→ **Problem to solve**: Check each line of the material, and show the ones that include the word "Login".

· · · · ·

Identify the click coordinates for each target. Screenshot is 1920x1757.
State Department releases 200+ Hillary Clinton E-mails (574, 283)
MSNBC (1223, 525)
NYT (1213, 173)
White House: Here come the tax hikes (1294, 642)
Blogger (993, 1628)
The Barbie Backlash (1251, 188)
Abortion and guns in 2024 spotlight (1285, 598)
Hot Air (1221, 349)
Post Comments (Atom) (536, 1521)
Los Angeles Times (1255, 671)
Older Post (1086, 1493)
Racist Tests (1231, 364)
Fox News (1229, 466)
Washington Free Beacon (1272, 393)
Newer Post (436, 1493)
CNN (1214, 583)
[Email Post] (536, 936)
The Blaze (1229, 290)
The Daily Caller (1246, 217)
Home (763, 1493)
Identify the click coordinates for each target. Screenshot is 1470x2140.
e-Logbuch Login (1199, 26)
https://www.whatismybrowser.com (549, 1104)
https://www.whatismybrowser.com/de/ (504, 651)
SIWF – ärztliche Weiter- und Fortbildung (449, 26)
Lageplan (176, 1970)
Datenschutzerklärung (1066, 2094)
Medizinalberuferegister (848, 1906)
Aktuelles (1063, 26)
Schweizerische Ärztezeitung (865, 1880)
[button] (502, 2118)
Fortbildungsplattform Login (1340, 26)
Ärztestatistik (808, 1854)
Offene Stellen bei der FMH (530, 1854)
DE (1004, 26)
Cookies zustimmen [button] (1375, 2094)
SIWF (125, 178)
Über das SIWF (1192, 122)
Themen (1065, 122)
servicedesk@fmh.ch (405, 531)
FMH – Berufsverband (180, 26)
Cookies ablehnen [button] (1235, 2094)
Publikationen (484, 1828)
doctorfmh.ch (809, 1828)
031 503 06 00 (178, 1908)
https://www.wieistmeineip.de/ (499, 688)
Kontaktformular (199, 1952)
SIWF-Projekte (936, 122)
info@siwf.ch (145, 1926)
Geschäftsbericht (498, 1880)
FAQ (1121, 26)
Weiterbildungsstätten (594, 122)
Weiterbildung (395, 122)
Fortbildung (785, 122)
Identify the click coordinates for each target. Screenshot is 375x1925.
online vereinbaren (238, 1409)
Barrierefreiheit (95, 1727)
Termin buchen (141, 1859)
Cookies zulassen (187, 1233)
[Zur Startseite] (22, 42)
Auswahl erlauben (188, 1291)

· · · · ·

→ **Solution**:
e-Logbuch Login (1199, 26)
Fortbildungsplattform Login (1340, 26)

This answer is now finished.